ACTIVITY:
Return a copy of every line in the data below that contains "computer".

DATA FOR REVIEW:
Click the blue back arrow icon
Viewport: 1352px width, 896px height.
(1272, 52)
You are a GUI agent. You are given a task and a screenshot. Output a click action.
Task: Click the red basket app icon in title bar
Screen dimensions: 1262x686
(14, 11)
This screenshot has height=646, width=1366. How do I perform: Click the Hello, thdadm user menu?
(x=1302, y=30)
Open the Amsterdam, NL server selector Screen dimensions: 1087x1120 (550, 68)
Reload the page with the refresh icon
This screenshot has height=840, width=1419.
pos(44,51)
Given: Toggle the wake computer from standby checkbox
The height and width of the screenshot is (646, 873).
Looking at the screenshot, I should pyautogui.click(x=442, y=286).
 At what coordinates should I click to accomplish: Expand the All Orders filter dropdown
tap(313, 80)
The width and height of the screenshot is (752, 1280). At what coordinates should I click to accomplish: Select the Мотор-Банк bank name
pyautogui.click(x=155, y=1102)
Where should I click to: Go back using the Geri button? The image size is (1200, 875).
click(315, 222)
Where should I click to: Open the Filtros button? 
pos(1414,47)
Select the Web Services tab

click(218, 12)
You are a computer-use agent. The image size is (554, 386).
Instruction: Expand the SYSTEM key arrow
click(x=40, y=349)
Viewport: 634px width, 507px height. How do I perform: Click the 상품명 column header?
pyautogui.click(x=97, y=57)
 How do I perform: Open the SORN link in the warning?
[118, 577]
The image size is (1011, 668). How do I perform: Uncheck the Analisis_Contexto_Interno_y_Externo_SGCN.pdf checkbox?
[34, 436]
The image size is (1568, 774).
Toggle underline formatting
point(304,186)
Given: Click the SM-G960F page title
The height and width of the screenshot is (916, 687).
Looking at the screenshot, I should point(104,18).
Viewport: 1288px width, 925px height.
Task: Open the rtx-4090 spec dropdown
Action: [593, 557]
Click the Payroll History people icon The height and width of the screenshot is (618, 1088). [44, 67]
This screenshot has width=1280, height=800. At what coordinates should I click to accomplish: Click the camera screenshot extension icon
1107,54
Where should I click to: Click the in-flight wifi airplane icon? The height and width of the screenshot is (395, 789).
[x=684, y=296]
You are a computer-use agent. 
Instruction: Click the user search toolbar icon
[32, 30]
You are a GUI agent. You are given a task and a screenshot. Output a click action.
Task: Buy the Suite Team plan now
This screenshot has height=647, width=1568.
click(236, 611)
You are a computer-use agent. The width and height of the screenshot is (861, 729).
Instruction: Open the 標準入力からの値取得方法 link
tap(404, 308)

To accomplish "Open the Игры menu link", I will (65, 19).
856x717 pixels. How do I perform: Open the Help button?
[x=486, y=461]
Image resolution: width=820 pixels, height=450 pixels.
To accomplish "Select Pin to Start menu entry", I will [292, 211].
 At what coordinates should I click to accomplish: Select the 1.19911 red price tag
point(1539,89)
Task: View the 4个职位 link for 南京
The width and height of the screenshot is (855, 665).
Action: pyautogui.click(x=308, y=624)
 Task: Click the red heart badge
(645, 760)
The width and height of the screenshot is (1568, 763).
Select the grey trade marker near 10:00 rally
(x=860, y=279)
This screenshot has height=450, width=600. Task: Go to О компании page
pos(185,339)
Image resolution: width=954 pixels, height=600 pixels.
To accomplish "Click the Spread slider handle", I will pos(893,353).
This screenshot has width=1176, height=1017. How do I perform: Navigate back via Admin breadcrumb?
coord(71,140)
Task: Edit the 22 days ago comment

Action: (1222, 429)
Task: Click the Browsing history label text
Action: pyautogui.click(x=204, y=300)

RESPONSE TO THE TASK:
Given: Toggle the wake computer from standby checkbox
You are a computer-use agent. The image size is (554, 386).
You are a computer-use agent. 
You are a computer-use agent. The width and height of the screenshot is (861, 729).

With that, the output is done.